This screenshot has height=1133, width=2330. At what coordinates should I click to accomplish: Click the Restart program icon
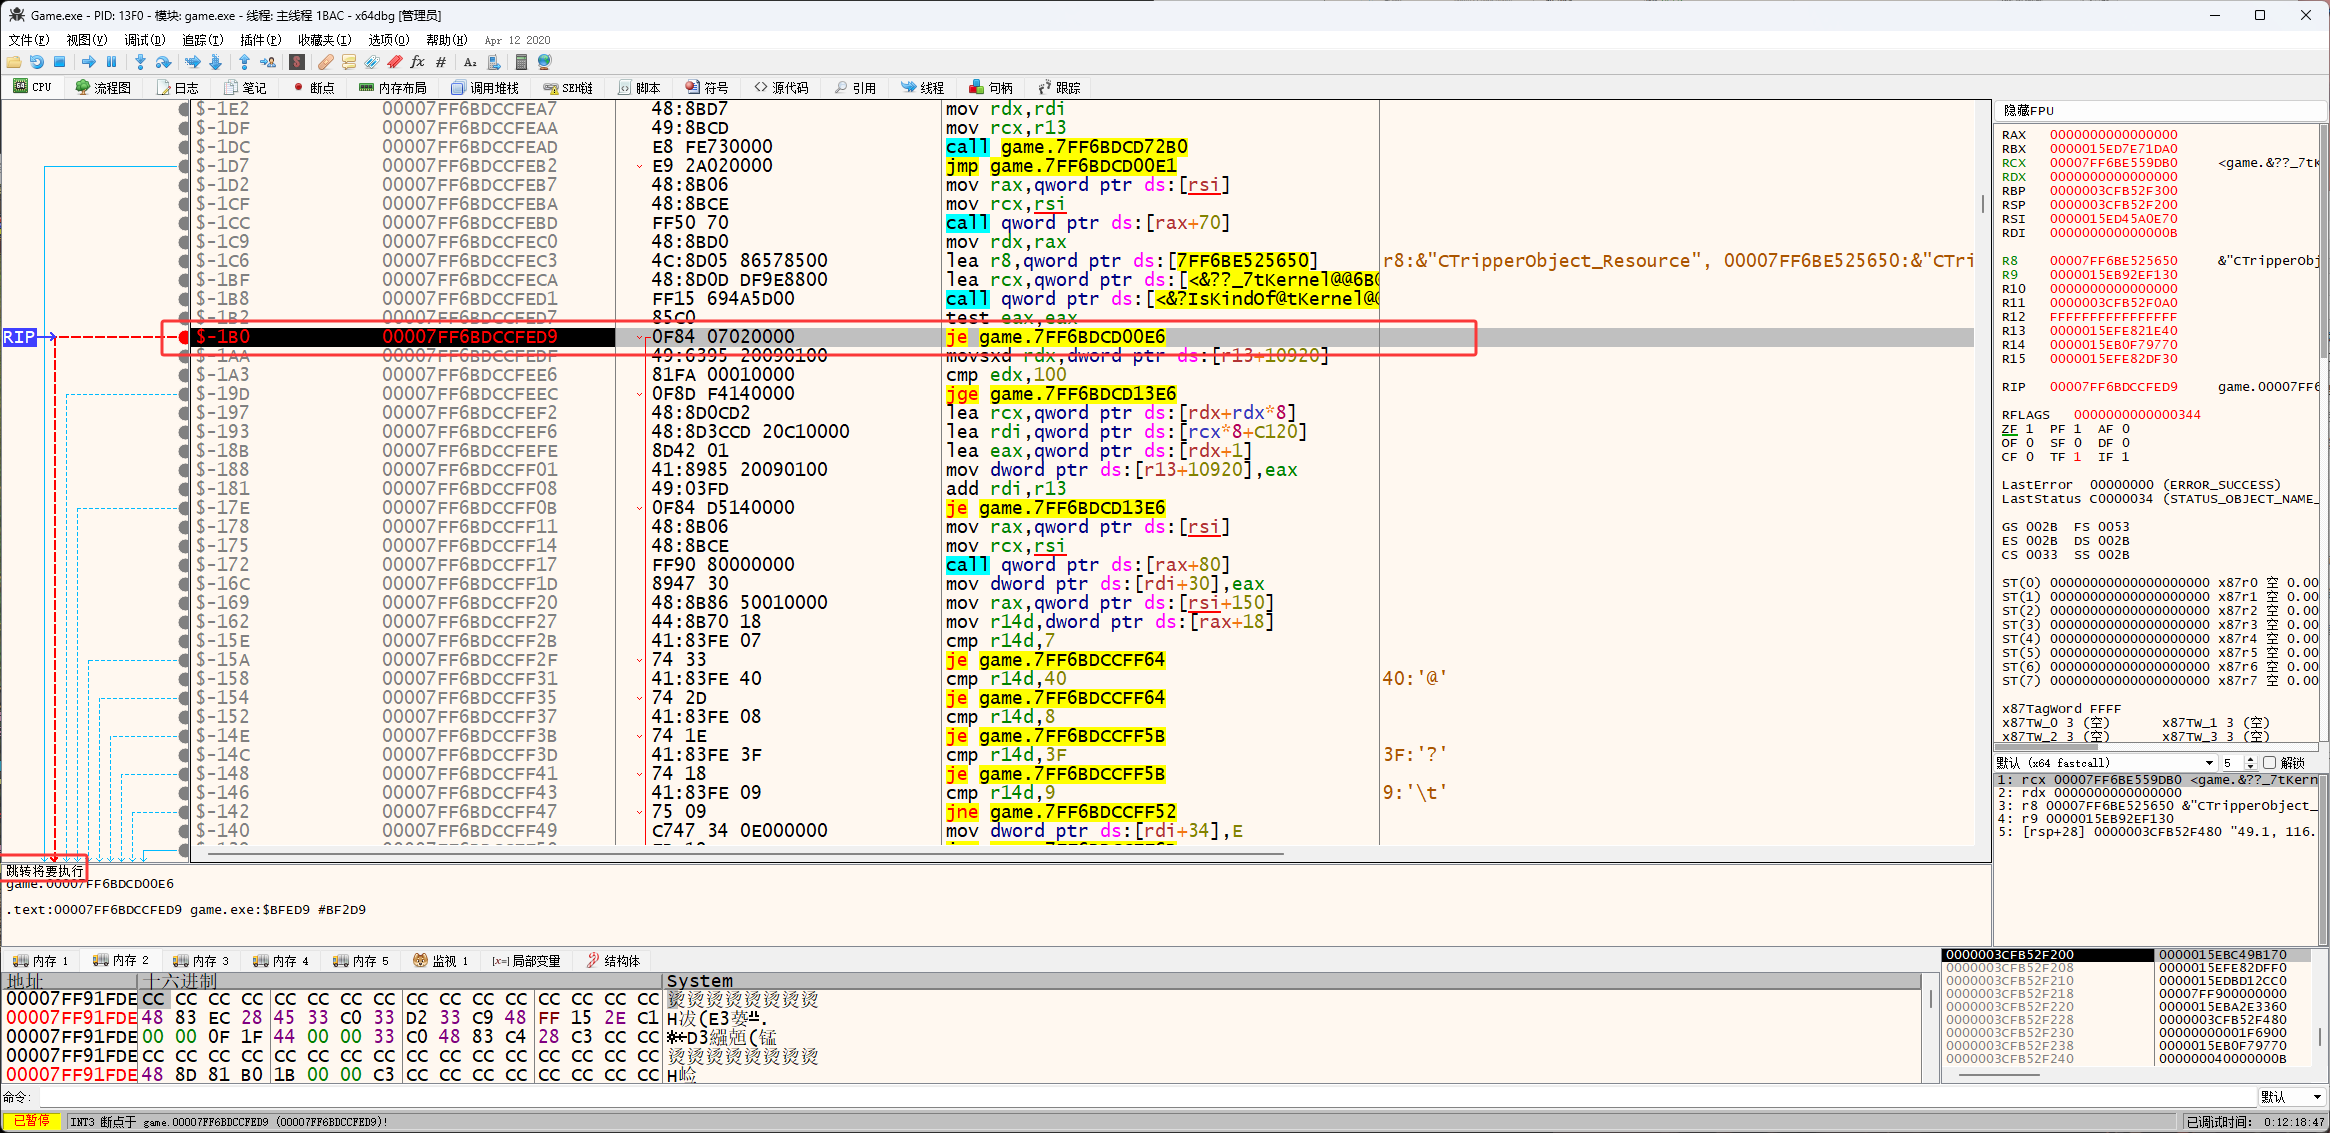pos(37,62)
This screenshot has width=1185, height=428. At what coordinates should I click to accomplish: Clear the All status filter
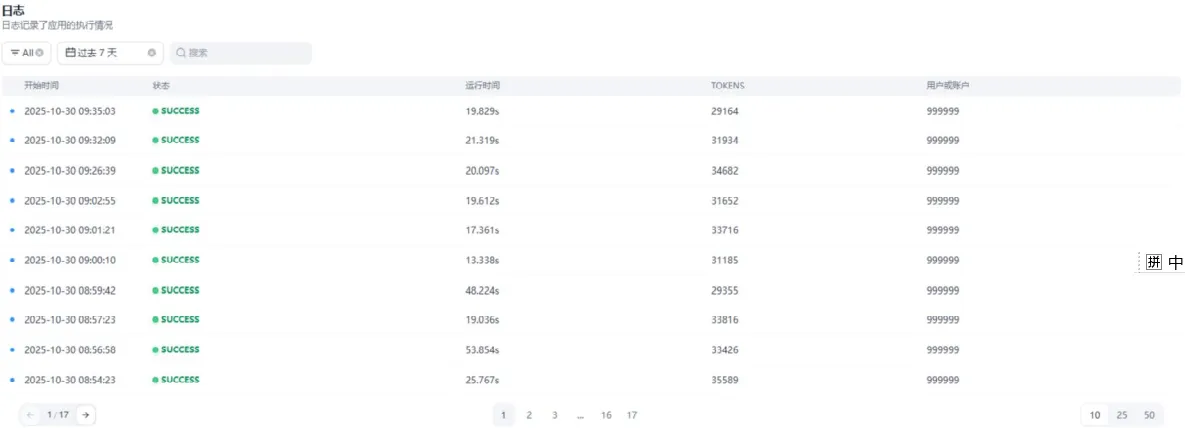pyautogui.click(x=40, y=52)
==
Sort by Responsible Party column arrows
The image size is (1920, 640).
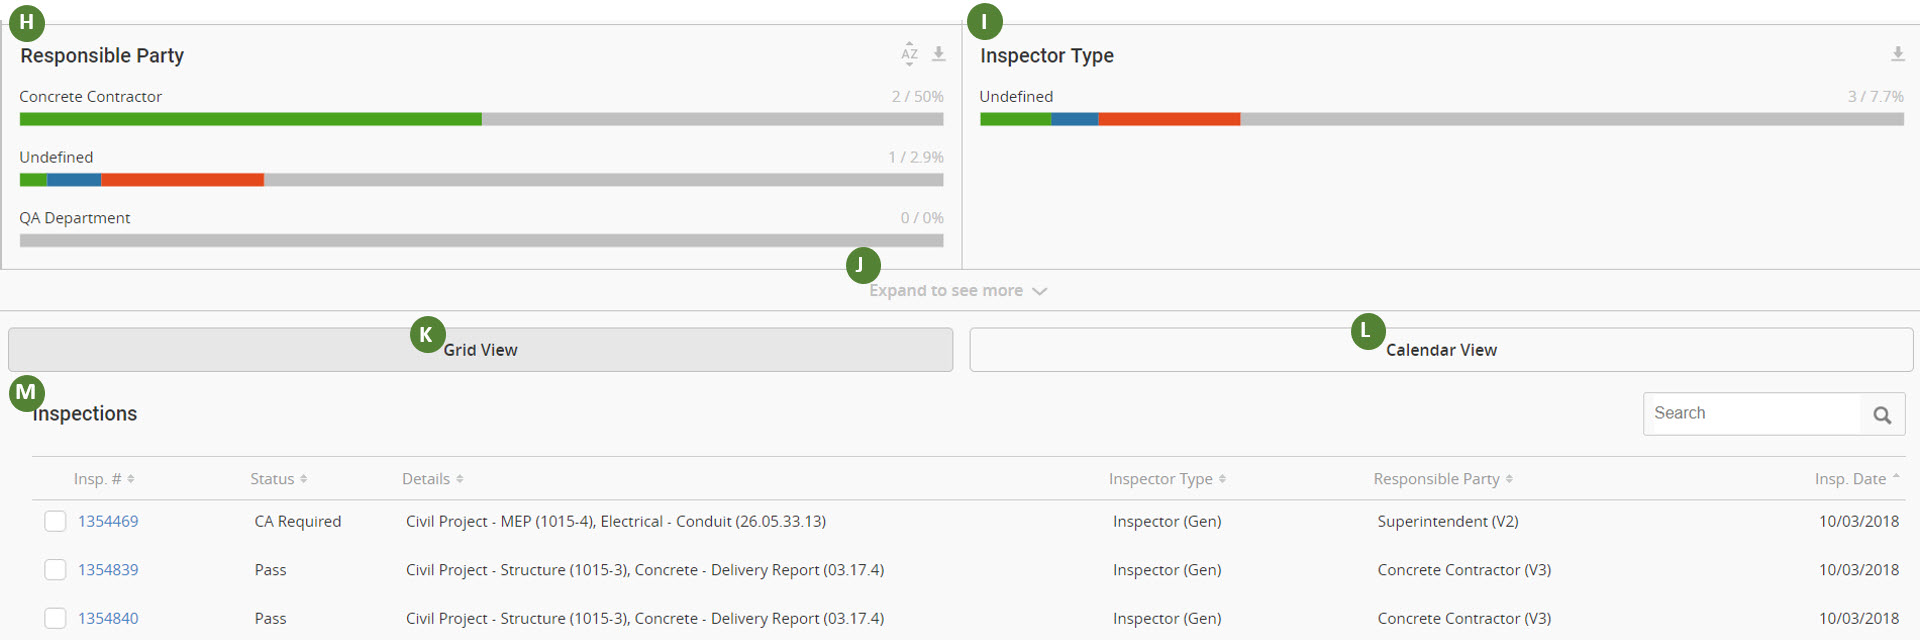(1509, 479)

WORK TO DO: Write out the records word for word, from the line containing "This screenshot has height=1133, width=2330." through the line containing "pyautogui.click(x=40, y=52)", including both of those lines and leaving out the pictures.

RESULT FOR THIS TASK:
This screenshot has height=1133, width=2330. At what coordinates should I click to accomplish: Click the Restart program icon
pos(37,62)
This screenshot has width=1185, height=428. At what coordinates should I click to accomplish: Clear the All status filter
pyautogui.click(x=40, y=52)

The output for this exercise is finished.